◆ **What you are asked to do**: In the records that follow, find each line containing "right" and copy it.
:: Available data ::
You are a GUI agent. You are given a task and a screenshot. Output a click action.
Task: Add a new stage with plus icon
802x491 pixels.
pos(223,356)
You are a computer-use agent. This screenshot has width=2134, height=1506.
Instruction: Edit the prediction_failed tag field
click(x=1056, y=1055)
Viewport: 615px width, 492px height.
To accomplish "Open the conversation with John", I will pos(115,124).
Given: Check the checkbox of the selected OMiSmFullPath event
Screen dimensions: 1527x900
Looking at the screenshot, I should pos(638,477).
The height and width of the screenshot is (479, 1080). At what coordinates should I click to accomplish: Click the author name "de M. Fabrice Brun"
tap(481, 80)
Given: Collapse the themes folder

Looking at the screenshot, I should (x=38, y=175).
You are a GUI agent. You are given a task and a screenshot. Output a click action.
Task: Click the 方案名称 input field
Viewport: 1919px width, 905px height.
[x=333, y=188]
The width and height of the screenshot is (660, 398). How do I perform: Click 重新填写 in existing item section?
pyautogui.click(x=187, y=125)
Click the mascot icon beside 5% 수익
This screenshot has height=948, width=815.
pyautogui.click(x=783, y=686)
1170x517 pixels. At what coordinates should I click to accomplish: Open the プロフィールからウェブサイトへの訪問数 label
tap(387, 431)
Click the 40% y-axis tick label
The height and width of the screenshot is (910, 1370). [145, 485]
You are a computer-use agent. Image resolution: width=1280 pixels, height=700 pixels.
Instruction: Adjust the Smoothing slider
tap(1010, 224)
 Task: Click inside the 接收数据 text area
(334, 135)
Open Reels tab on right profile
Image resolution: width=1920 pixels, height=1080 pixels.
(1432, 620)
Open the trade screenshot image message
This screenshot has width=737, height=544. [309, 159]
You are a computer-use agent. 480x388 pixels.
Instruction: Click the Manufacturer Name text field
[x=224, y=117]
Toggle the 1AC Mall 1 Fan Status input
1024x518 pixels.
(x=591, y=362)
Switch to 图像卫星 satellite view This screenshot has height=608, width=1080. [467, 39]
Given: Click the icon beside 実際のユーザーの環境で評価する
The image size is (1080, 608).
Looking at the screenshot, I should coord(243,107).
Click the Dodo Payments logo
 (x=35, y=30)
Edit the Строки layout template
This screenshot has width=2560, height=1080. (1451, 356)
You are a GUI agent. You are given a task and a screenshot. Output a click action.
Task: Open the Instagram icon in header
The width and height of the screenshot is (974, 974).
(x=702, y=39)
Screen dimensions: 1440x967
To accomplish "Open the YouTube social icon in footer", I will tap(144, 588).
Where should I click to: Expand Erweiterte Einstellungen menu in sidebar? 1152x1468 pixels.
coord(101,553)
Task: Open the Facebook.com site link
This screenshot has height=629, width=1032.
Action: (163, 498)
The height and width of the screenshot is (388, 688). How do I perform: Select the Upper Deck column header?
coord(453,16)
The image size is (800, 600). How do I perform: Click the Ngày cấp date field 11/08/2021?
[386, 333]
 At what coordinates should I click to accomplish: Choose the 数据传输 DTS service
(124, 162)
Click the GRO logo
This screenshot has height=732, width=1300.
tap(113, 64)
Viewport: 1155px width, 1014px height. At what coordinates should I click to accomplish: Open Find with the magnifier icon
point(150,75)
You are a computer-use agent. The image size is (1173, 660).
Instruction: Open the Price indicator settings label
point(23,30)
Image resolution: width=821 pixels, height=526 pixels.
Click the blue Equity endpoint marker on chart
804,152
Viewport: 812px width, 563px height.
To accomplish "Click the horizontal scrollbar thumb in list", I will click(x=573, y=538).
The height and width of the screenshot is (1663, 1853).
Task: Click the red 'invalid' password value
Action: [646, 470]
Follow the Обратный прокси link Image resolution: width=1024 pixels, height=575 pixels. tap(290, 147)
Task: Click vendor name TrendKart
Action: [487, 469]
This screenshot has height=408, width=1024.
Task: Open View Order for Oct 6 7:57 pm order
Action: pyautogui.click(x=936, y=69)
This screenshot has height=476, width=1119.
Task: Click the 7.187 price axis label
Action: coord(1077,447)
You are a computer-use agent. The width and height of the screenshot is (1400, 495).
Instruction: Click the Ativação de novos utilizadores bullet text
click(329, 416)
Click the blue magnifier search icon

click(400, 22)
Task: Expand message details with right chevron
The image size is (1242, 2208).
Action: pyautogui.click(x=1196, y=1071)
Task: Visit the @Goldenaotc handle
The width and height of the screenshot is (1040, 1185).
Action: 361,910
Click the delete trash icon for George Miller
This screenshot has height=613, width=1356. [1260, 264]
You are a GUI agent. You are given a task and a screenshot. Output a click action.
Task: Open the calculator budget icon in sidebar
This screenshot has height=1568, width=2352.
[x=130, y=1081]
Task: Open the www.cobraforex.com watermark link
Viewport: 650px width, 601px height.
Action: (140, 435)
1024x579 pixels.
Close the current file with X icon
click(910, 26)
:::
◆ **Answer to this exercise**:
Open Reels tab on right profile
Task: Expand message details with right chevron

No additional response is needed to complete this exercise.